Hoje a Igreja recorda três grandes testemunhas da fé: São Ponciano, Santo Hipólito e Santa Joana Francisca de Chantal.
São Ponciano foi papa em tempos difíceis para os cristãos. Perseguido por causa da fé, foi exilado e sofreu por fidelidade a Cristo. Santo Hipólito, após momentos de divisão, reconciliou-se com a Igreja e também deu a própria vida pelo Evangelho. Já Santa Joana Francisca de Chantal destacou-se pela profunda espiritualidade, pela dedicação à família e pela fundação da Ordem da Visitação, juntamente com São Francisco de Sales.
Todos eles nos recordam que a santidade não consiste em uma vida sem dificuldades, mas na perseverança em seguir Cristo em todas as circunstâncias.
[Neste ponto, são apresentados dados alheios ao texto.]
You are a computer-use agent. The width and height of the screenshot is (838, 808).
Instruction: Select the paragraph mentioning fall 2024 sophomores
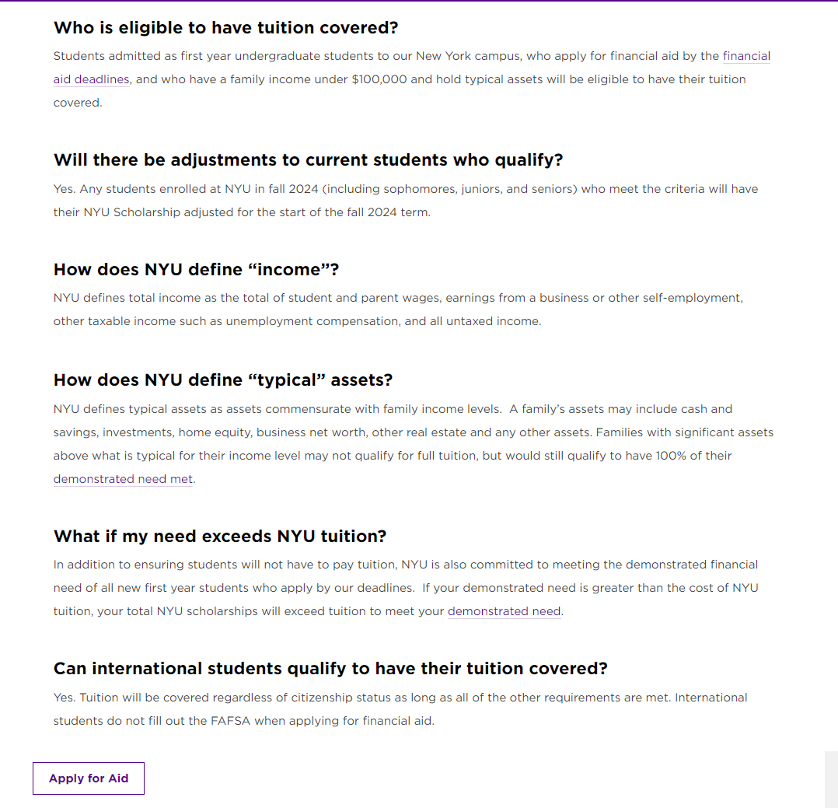(404, 188)
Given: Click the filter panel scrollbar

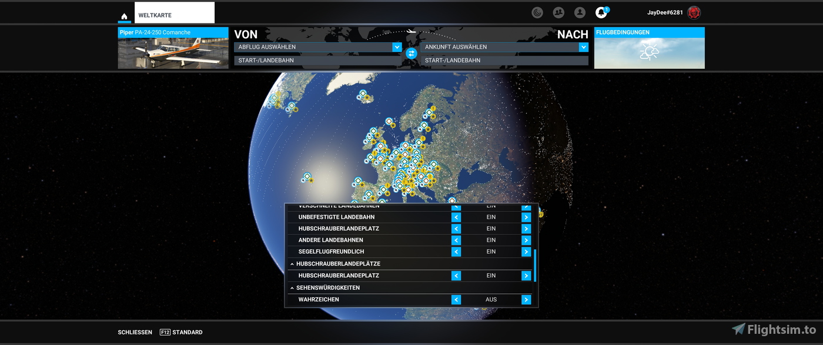Looking at the screenshot, I should [x=535, y=266].
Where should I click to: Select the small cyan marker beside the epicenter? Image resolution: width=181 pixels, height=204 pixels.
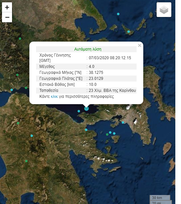[x=79, y=111]
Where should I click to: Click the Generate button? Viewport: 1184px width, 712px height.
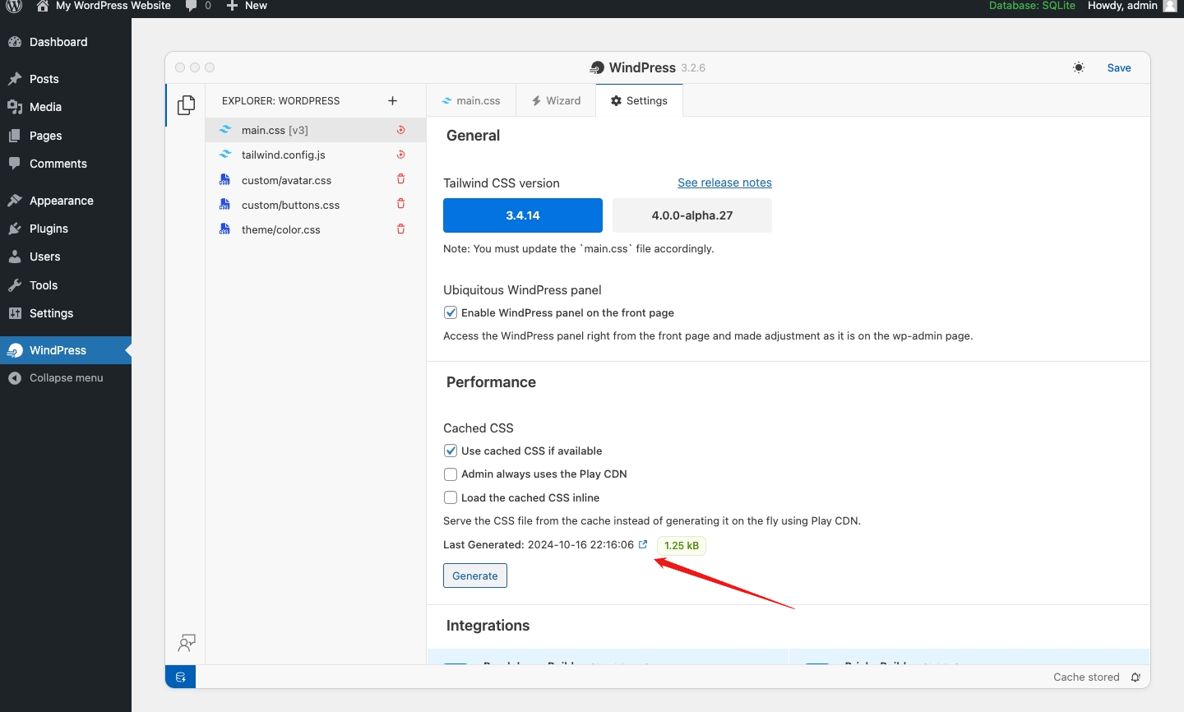(474, 576)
Na primeira leitura, Ezequiel continua exercendo sua missão profética. Deus o envia para advertir o povo sobre os perigos de permanecer afastado de seus caminhos. A profecia utiliza imagens fortes para demonstrar as consequências do pecado e da infidelidade.
O objetivo, porém, não é provocar medo, mas despertar o povo para a conversão. Deus deseja salvar, corrigir e restaurar seus filhos.
No Evangelho encontramos um ensinamento extremamente atual: a correção fraterna.
Jesus apresenta um caminho concreto para ajudar quem erra. O primeiro passo é conversar diretamente com a pessoa. Parece algo simples, mas nem sempre é o que fazemos. Quantas vezes preferimos comentar com outros, criar julgamentos ou até expor situações desnecessariamente.
Jesus nos ensina a maturidade do diálogo. O irmão não é um adversário a ser derrotado, mas alguém que deve ser ajudado a reencontrar o caminho correto.
Se o diálogo não resolve, entram outras pessoas para ajudar no discernimento. E, por fim, a comunidade participa desse processo. Não se trata de condenar alguém, mas de criar um ambiente de cuidado, verdade e reconciliação.
A correção fraterna é um verdadeiro ato de caridade. Quem ama não se omite diante do erro, mas procura ajudar o irmão com respeito e misericórdia.
Que os santos celebrados hoje nos ensinem a unir verdade e caridade em nossos relacionamentos.